Tomo como ejemplo las contribuciones del excomandante paramilitar Salvatore Mancuso a la Comisión, para resaltar dos consecuencias que son especialmente importantes. La primera es el giro necesario que tiene que significar el hecho de comprender la dinámica de la violencia política entre la maraña de lo que está por esclarecerse. La segunda es la consideración de la verdadera magnitud del genocidio como criminalidad de Estado.
Hay un consenso sobre la existencia de varias guerras recientes en Colombia. La guerra contrainsurgente o antiterrorista es una de ellas. La guerra del o contra el narcotráfico es otra. La mayoría de los y las intelectuales han debatido sobre el carácter de ambas. Su caracterización, sobre la que existen estudios, tesis y opiniones, ha fundamentado las políticas gubernamentales de apertura a la solución política y negociada del conflicto armado o de ataque frontal a la amenaza terrorista; de ofensiva total contra el narcotráfico en sentido amplio o de relativo reconocimiento de la necesidad de alternativas.

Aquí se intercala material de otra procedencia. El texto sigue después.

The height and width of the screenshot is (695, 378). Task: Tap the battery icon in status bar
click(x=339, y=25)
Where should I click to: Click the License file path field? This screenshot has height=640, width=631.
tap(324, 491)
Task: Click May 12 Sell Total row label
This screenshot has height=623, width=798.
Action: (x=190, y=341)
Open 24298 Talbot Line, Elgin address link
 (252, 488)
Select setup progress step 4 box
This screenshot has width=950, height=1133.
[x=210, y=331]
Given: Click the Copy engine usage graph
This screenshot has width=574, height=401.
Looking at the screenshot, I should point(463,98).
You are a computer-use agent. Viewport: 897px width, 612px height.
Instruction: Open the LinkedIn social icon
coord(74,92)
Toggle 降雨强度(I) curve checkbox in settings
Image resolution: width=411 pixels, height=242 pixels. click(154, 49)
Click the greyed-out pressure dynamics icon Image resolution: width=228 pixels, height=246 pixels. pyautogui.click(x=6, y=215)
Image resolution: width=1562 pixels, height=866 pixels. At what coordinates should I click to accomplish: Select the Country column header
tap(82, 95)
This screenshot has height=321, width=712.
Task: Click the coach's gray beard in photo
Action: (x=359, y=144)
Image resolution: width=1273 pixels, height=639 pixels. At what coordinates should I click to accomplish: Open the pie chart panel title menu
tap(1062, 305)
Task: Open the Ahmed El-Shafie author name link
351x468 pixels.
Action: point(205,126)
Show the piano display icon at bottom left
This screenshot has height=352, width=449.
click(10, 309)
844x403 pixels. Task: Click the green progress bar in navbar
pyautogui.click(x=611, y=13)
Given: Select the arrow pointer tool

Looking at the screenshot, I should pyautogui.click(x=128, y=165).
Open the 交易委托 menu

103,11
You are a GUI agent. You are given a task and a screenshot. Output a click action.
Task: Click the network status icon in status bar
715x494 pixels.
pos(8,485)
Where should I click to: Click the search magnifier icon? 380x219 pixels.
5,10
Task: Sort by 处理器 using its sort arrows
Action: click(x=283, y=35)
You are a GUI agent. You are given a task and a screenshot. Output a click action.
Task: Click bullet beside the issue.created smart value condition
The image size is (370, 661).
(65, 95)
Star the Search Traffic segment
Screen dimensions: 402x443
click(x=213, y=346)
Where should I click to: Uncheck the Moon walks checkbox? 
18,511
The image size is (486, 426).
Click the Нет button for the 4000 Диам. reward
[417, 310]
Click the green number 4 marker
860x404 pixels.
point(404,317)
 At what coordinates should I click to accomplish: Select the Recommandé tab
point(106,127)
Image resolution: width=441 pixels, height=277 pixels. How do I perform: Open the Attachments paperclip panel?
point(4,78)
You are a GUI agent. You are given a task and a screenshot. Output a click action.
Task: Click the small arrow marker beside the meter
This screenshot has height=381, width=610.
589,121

A pesar de los debates, el consenso incluye la afirmación según la cual, en todo caso, la guerra contra la guerrilla es la misma que contra las y los militantes, sindicalistas o dirigentes campesinos de izquierda, en la medida en que éstos, en el marco de la combinación de las formas de lucha, habrían actuado como sujetos funcionales a un bando en confrontación. La violencia política es así un derivado o consecuencia de la violencia armada, que no tiene por qué constituir un capítulo particular en los análisis, y mucho menos en las políticas públicas.
Las afirmaciones de Mancuso deben ser, en primer lugar, la invitación a un giro al respecto. Lo que va saliendo a la luz ya ha sido dicho, pero no reconocido: la guerra contra guerrillas es diferente a lo que en los años 80 se llamó “guerra sucia” y que no se ha ejercido por confusión, sino como estrategia autónoma de ofensiva antidemocrática.
Por otro lado, cuando se ha hablado de genocidio y responsabilidad del Estado, las protagonistas han sido las posiciones que dudan sobre esa tipología por falta de evidencia o temor a la exageración, reclamándose moderadas frente a sus contrarias, las extremas.
Cuando se hace el recuento de la racionalidad empresarial y de los “planes, programas y proyectos”—confesados por Mancuso— implementados para asesinar militantes de la Unión Patriótica con participación de múltiples integrantes del Ejército, la Policía, el DAS, etc., se está esclareciendo el genocidio como el producto de una empresa criminal necesariamente estatal. Y que se plantee que la responsabilidad es del Estado no significa una atribución al ente abstracto, sino el señalamiento de responsables que han hecho parte de gobiernos concretos.
Lo que se dijo antes en muchos libros, cuando no había contribuciones públicas, tiene que cuestionarse y acaso replantearse ahora. Esos momentos de contribución no pueden ser vistos solo como la excusa para una nueva pelea en un programa de opinión o como una oportunidad para la pregunta sobre si el contribuyente pidió o no perdón. El pensar mejor lo que sabemos del conflicto, y la guerra, y la violencia y las víctimas, es fundamental para que las experiencias que se están contando adquieran sentido impulsando cambios. Para eso es la verdad, al fin y al cabo.